1. Field of the Invention
The present invention relates to a semiconductor device which has a capacitive element which comprises an MIS (metal-insulator-semiconductor) structure.
2. Description of Related Art
When a capacitive element is formed in a monolithic integrated circuit (IC), there is generally employed an element of an MIS structure (hereinafter referred to as MIS capacitive element) in which a metal electrode is formed with a dielectric layer on an impurity-diffused region which is formed simultaneously with an impurity region such as an emitter region on a semiconductor substrate.

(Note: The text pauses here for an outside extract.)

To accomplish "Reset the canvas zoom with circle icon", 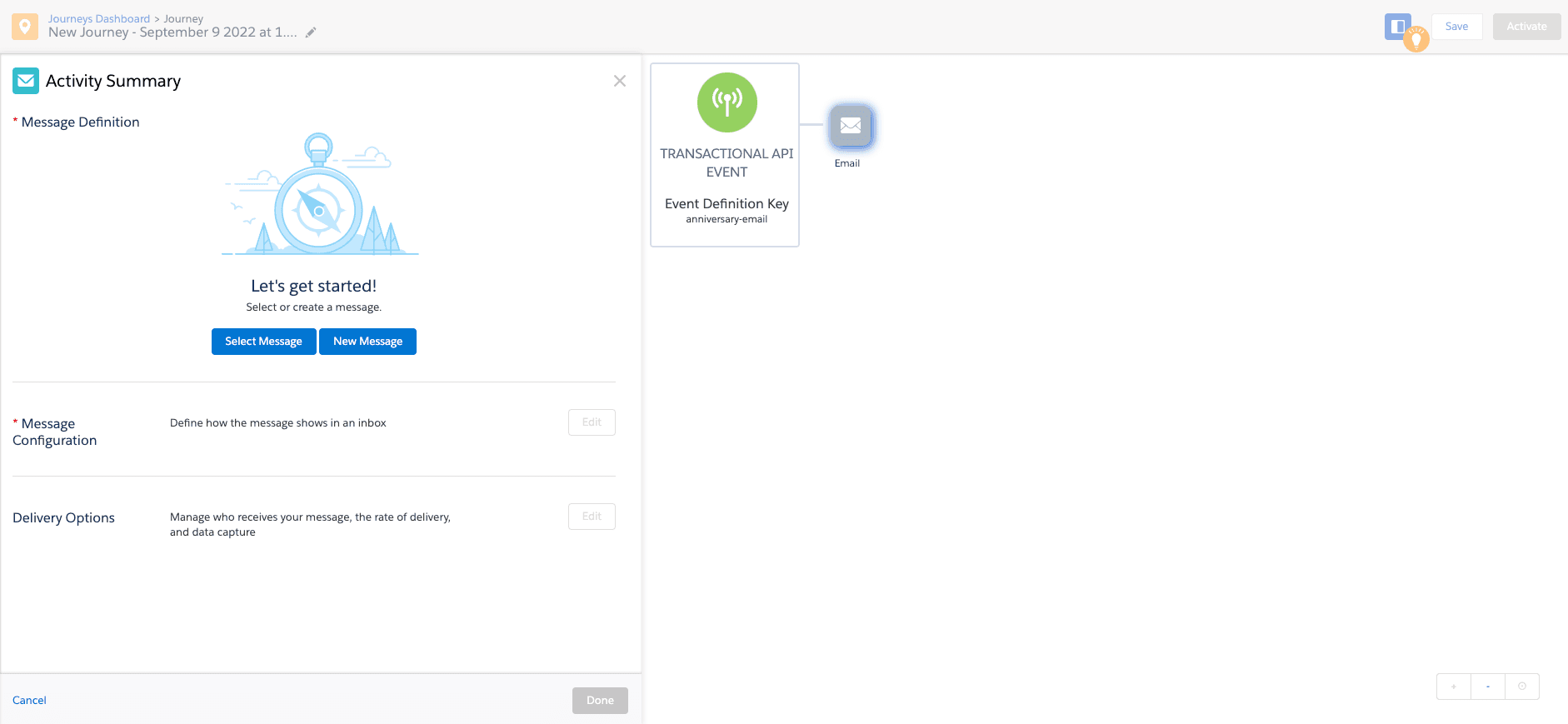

Normally the MIS capacitive element is formed, as illustrated in FIG. 7, by an N-type epitaxial layer 3 which is grown on a P-type semiconductor substrate 1 and which is surrounded by a P.sup.+ element isolating region 2 to form an island. Then an N.sup.+ diffused region 4 is formed on the surface of the island region 3. An aperture 5 is then formed in an interlayer insulator film 10 of AsSG or the like on the surface of the substrate in a manner such that the N.sup.+ diffused region 4 is exposed in a predetermined area. One electrode 7 of aluminum is formed in the aperture 5 over a dielectric layer 6 which is composed of a silicon nitride (SiN) film or the like, and another electrode 9 of aluminum is formed through an aperture 8 in another exposed portion of the N.sup.+ diffused region 4. A capacitance-setting MIS segment 12 comprising the N.sup.+ diffused region 4, the dielectric layer 6 and the aluminum electrode 7 are formed; and an electrode lead segment 13 comprising the other portion of the N.sup.+ diffused region 4 and the aluminum electrode 9 is also formed. The value of capacitance is determined by the area of the aperture 5 in the MIS segment 12.
In the above-described MIS capacitive element 11, the aperture 5 in the MIS segment 12 is formed by the technique of wet etching. However, there are some disadvantages in this technique because the precision of maintaining the area of the aperture 5 is low due to difficulties in controlling the wet etching, and a high precision of the capacitance cannot be obtained since the parasitic capacitance Cp is not negligible in the portion where the aluminum electrode 7 is superposed on the N.sup.+ diffused region 4 with the interlayer insulator film 10 interposed therebetween in the periphery of the aperture 5.
In an attempt to eliminate such disadvantages, the present applicant previously proposed an MIS capacitive element 21 of an improved structure where, as illustrated in FIG. 6, the value of capacitance is determined by the aperture area in a field insulator film formed by selective oxidation (LOCOS). In such MIS capacitive element 21, an island-shaped N-type epitaxial layer 24 is formed over an N.sup.+ buried layer 23 on a P-type semiconductor substrate 22 and is surrounded by a P.sup.+ element isolating region 25. Then a field insulator film 26 is formed on the substrate surface by selective oxidation. Then an N.sup.+ diffused region 28 is formed by ion implantation or the like in the N-type island region 24 adjacent to a first aperture 27, and one electrode 30 of aluminum is deposited on such N.sup.+ diffused region 28 over a dielectric layer 29 of silicon nitride (SiN) or the like, whereby an MIS segment 37 is formed. Meanwhile, another electrode 31 of aluminum is deposited on an N.sup.+ electrode lead region 33 in a second aperture 32 in the field insulator film 26, whereby an electrode lead segment 38 is formed.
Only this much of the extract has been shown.